Article 3754 by Dave Sindelar
Viewing Date: 11-12-2011
Posting Date: 11-24-2011
Directed by Frank De Felitta
Featuring Charles Durning, Robert F. Lyons, Claude Earl Jones
Country: USA
What it is: Revenge from beyond the grave

In a small town, four rednecks form a vigilante party and gun down a half-wit (disguised as a scarecrow) in the belief that he murdered a little girl; in reality, the girl was not dead and the half-wit had saved her from a dog attack. The law lets the four vigilantes off due to lack of evidence. Then, one day, a scarecrow appears mysteriously in the field of one of the vigilantes; the next day, the vigilante has died in a horrible accident.

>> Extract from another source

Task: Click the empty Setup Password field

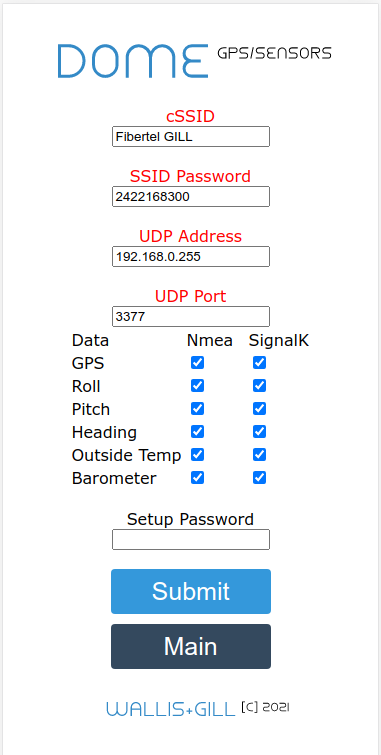Action: click(x=191, y=539)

Or was it an accident…?

The plot may be standard issue, but that’s not a real problem; what matters is that the movie presses the right buttons, pulls the right strings, and conjures up the right atmosphere to make everything work. There are some touches in particular that I like. For one thing, I like the fact that the head of the vigilante squad (Charles Durning) becomes even more repugnant as the movie progresses, especially when you discover what his own interest in the little girl is. I also like that the vigilantes do their best to try to figure out a non-supernatural explanation for their situation, but only dig themselves deeper when trying to act on that explanation. It’s a bit gory for a TV-Movie, but actually works better through suggestion; when one character is being chased through a pumpkin patch by some farm machinery, I found that seeing what the blades on the machine were doing to the pumpkins to be incredibly effective. This may actually be one of the scariest TV-movies I’ve ever seen.

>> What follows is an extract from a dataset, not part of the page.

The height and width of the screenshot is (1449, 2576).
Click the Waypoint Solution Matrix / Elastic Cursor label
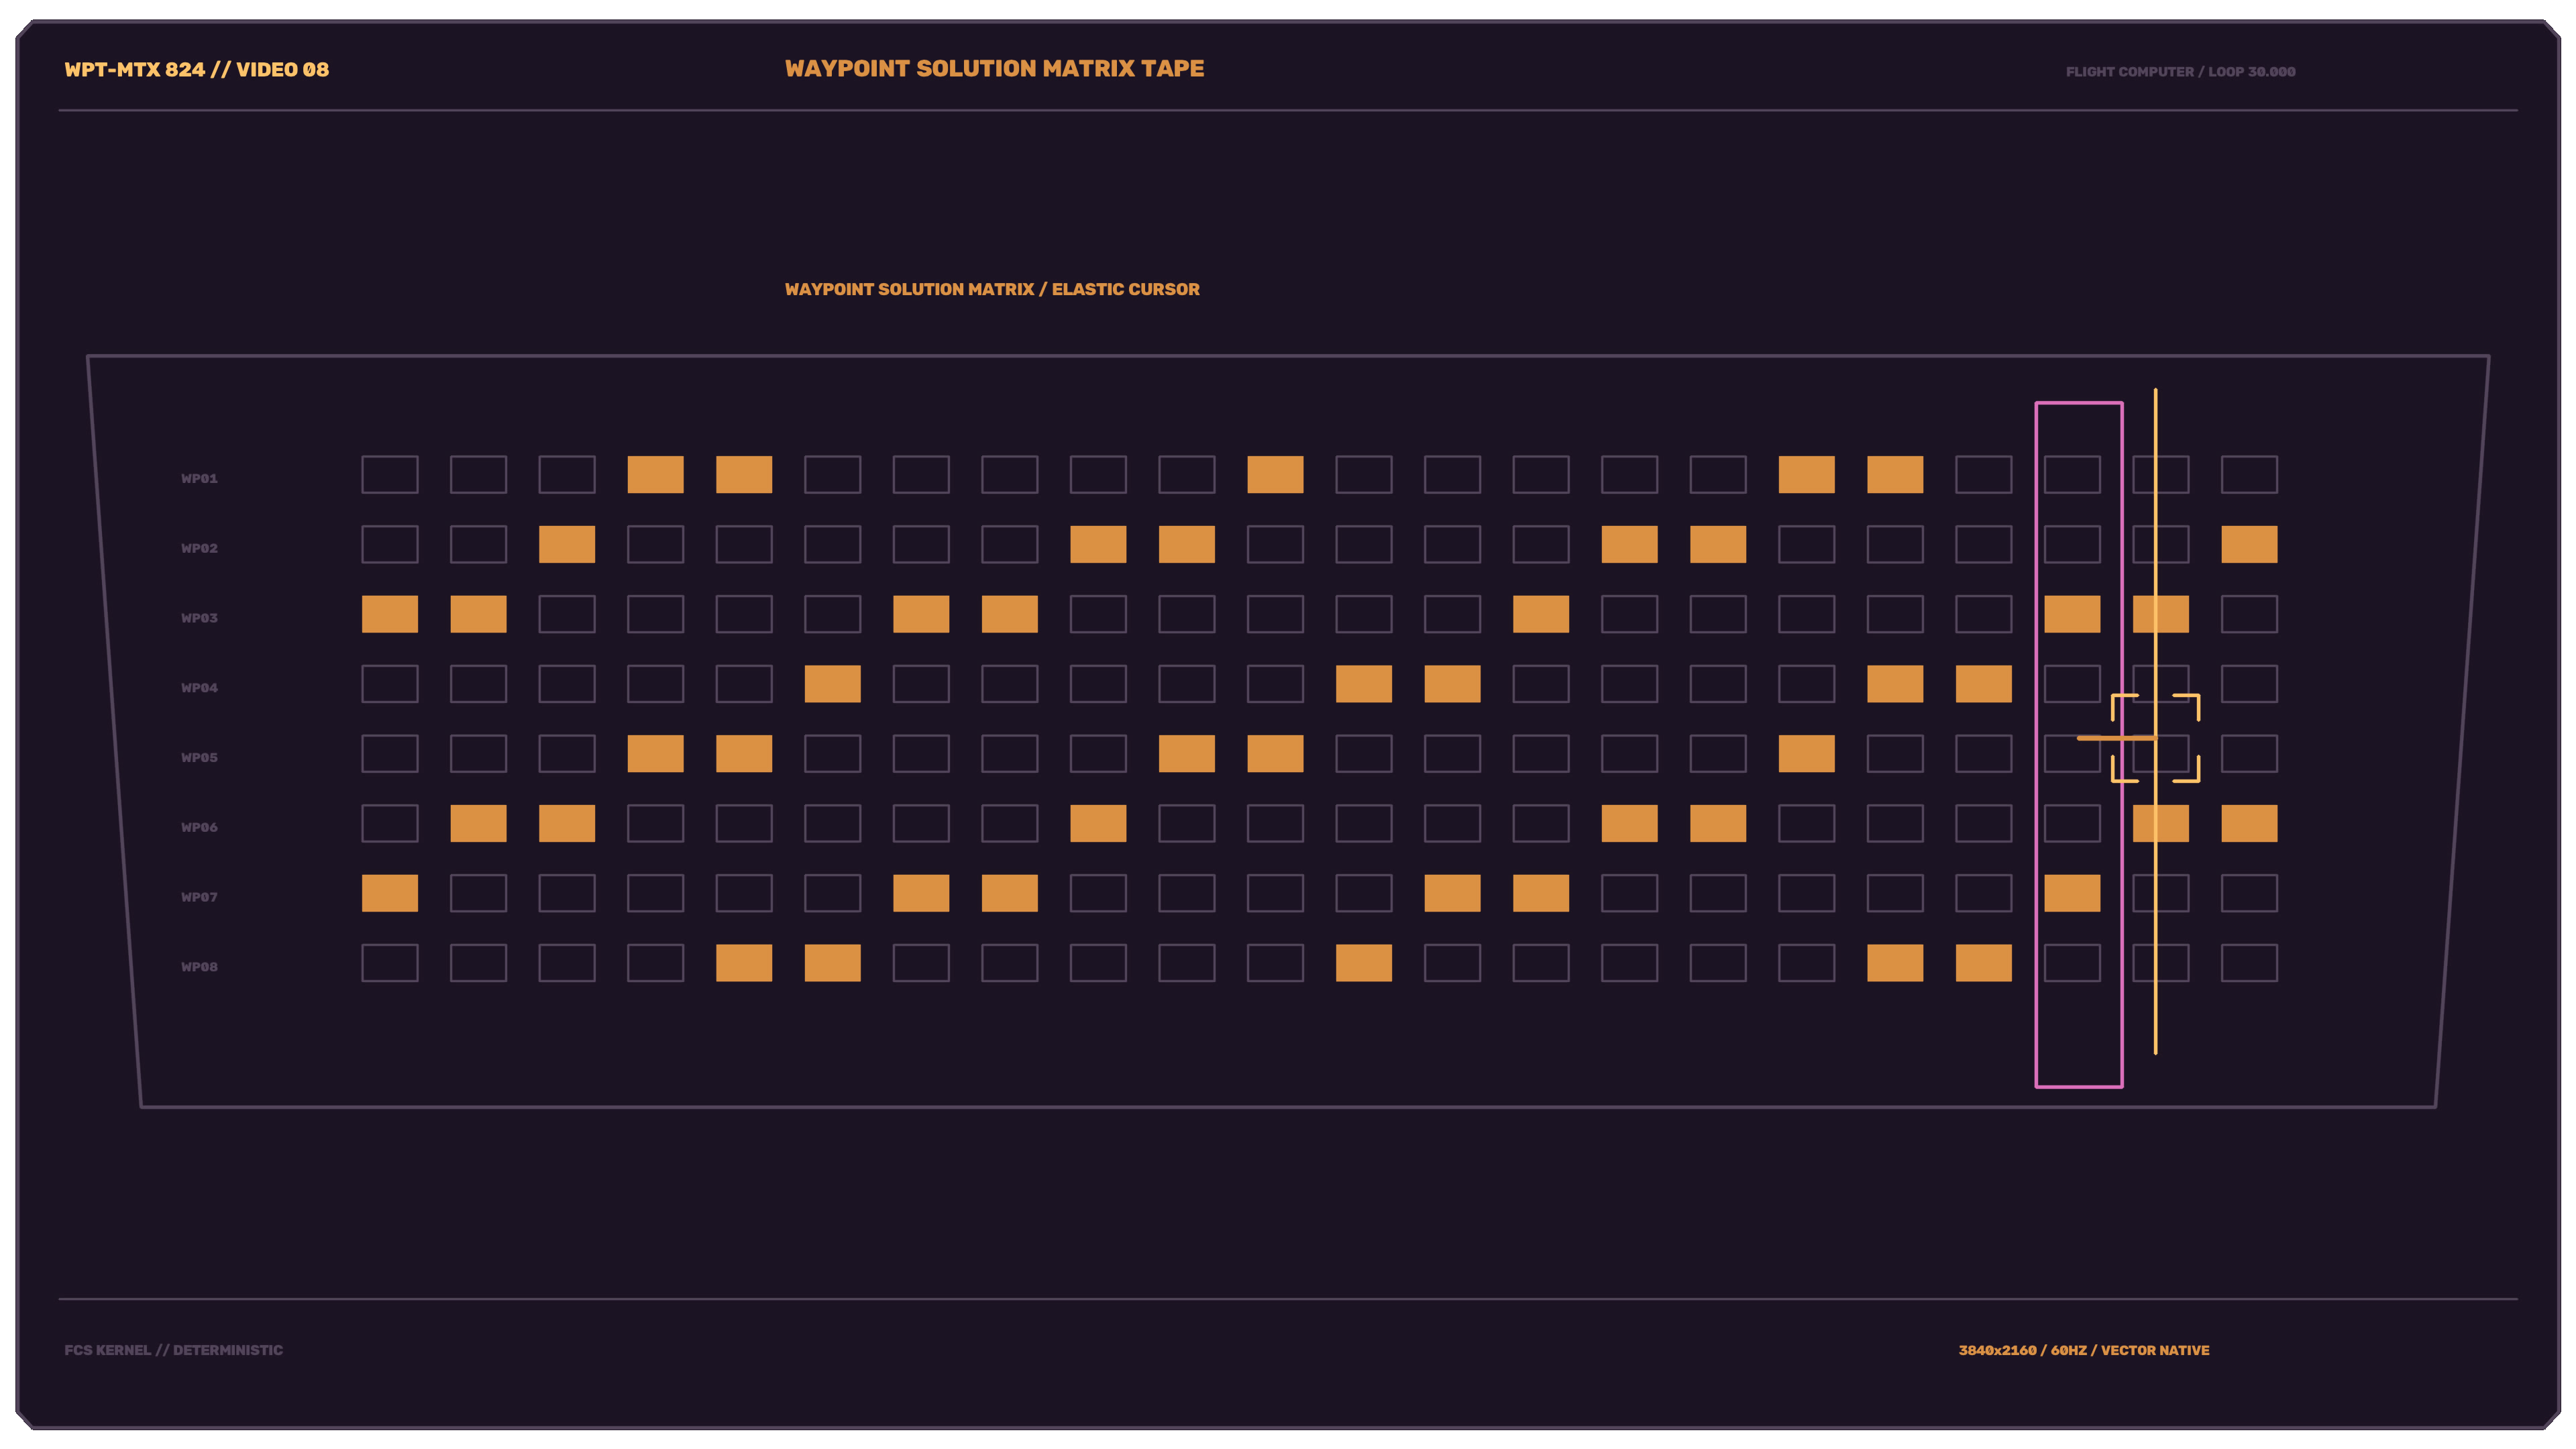click(x=992, y=289)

The Criminal Life of Archibaldo de la Cruz (1955)

aka Ensayo de un crimen
Article 3753 by Dave Sindelar
Viewing Date: 11-11-11
Posting Date: 11-23-2011
Directed by Luis Bunuel
Featuring Miroslava, Ernesto Alonso, Rita Macedo
Country: Mexico
What it is: Serial killer movie… with a twist

As a child, Archibaldo was given a music box, and was told that it had once been in the possession of a king who could you use it to will people’s deaths. When he tries it on his governess, she dies immediately from a bullet shot from a revolutionary. Years later, he recovers the music box… but does it still give him that power…?

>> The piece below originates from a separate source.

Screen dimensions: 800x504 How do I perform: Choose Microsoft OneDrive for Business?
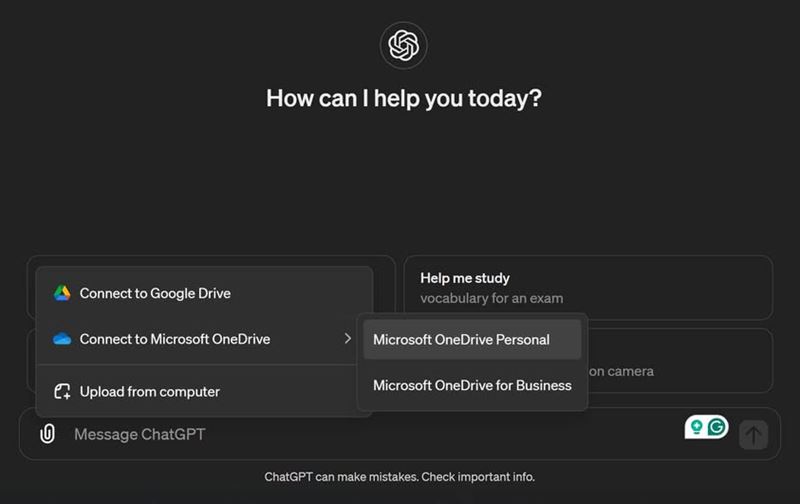point(472,385)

Serial killers with sexual hang-ups are a dime a dozen nowadays, but they certainly weren’t back in the fifties, but then, this movie is fairly ambiguous about whether the title character (who has come to associate eroticism with death) is actually a serial killer or only so in his imagination and due to coincidence. It’s certainly an interesting and complex movie, and it’s played more as a light drama than a horror movie; in this respect, it reminded me a bit of Chaplin’s MONSIEUR VERDOUX. It was directed by the surrealist Luis Bunuel, and is supposed to rank with his best work, but to be honest, I think I prefer the other movies of his I’ve covered for this series, namely, THE EXTERMINATING ANGEL and THE DISCREET CHARM OF THE BOURGEOISIE, both of which are much more surreal and strange; this one seems relatively normal.